We also had some headwind on the FX loss side in this quarter, coming from the revaluation of receivables and payables, mainly in the balance sheets. Excluding this FX loss impact, we reached 15.1% in Q2 of this year compared to 16.5% in Q2 of last year. Next, please. When it comes to working capital, it's stable, I would say, in terms of days. We see a decline in absolute numbers, mainly related to the decline in sales volume. Overall, a very stable, I would say, working capital level. Next. Cash generation, we had a free operating cash flow of EUR 8.9 million in the quarter. That is a 90% cash conversion in relation to EBITDA, which we believe is a pretty good level. We are pretty happy about that one. Next.
Also on the net debt side, we are at 1.1 net debt in relation to EBITDA, the 12-month rolling EBITDA, which is also a good and low level, we believe, which gives us an opportunity for further acquisitions looking into the future. The next one. Here you have the summary, basically, of what I mentioned in the previous slides. The only thing to be added there, perhaps, is the EPS, where we hit EUR 0.11 for the quarter compared to EUR 0.14 in Q2 of last year. With that, I hand over again to you, Martin.
Thank you, Anders. In summary, we had a pretty eventful second quarter. We saw Europe continuing slow. We saw Southern Europe growing well, we saw Northern Europe continuing to decline. We had some more hesitation in the U.S. We continued to be flattish or slightly positive in local currencies in APAC. The margin was 14.4%, driven by the production volumes as well as the FX effects. We continue to be disciplined when it comes to our capital management side. We continue to generate a reasonable and good cash flow in the quarter. With that, I'd say that we prepare to open up for Q&A. Please raise your hand and I will open up the mic one by one. I think we will do ladies first with Annaliise Ström.

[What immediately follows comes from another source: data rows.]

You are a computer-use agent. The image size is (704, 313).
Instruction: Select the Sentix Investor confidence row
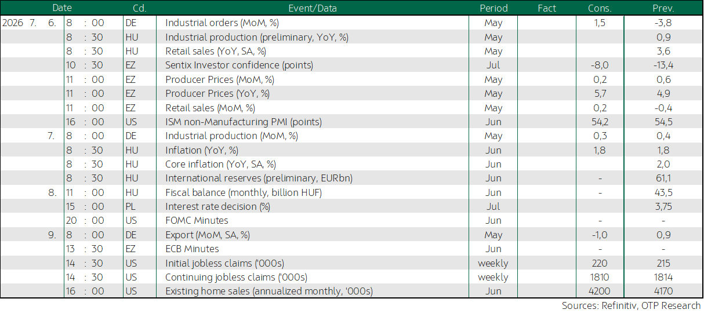(x=351, y=65)
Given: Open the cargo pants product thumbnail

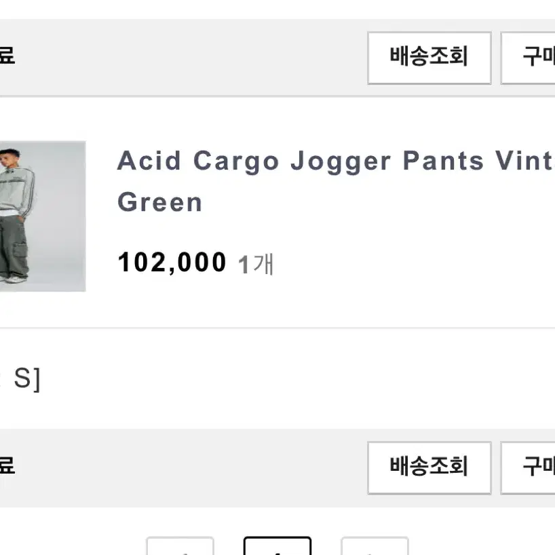Looking at the screenshot, I should click(x=43, y=216).
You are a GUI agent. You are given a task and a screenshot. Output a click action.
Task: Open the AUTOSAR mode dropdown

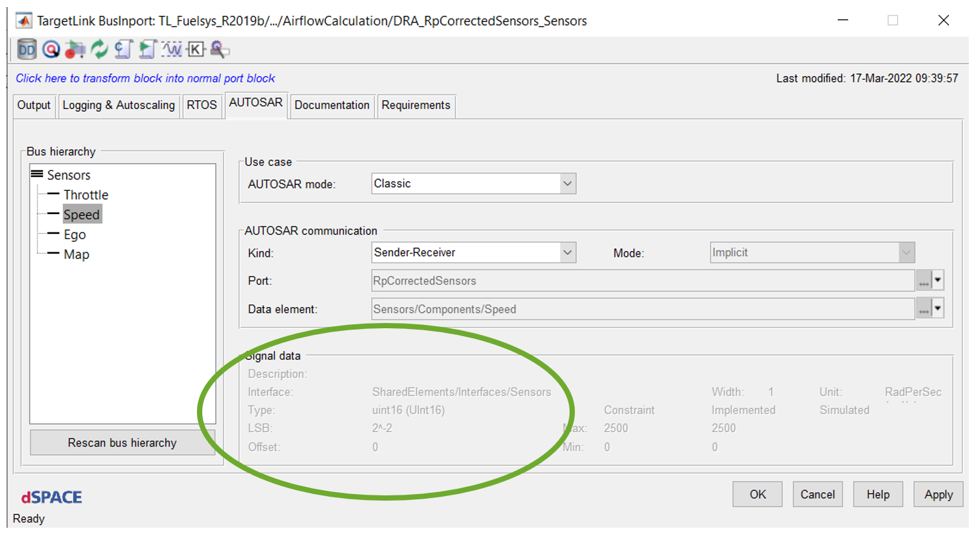tap(567, 183)
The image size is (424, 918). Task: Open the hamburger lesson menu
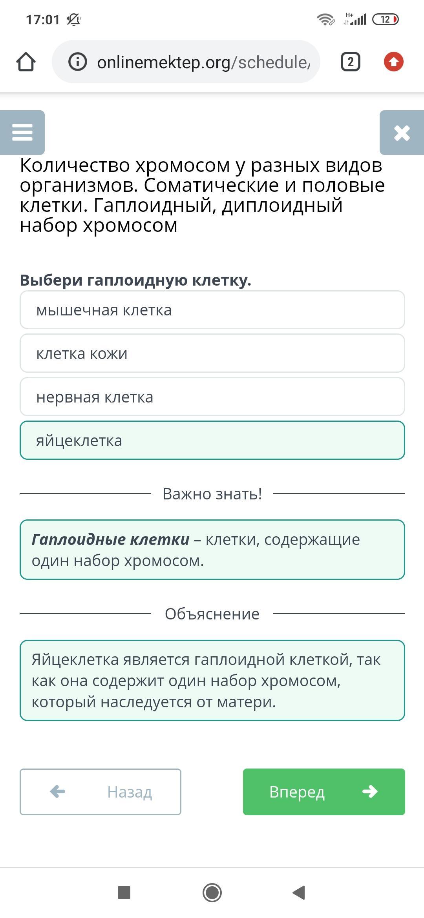[x=22, y=132]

Yes, hi. Thank you for taking my questions. My first one is if you can give us some details on momentum in ordering in the different regions during the quarter. Is the year-over-year change in the beginning of the quarter a bit different in comparison to the end of the quarter?
Yes, I'd say this, Annaliise. I think it varied a little bit between the regions. I think Europe was pretty much kind of the same through the quarter. Nothing material changed. I think in the U.S., we probably had some hesitation in April, May was probably the low point, and June, probably some kind of acceptance. If I'm being a glass is half full person, probably June was a little bit on the better side sequentially. Overall, we were quite a bit down in the U.S., as I said. Asia, I think, is still pretty small and pretty lumpy. I wouldn't say anything really about the market dynamics, or I wouldn't draw any specific conclusions on that. I think it's, in fact, more customer-driven and customer-specific on that side than some general market development.
Okay, great. The order intake is sort of reflecting the current business momentum. We should sort of assume a normal seasonal pattern in conversion rates between orders in Q2 into sales in Q3. Okay, great. A question on the progress on the cost savings. Should we expect the full pace already in Q3, or could there be slightly more in Q4 in comparison to Q3 of the $5 million there?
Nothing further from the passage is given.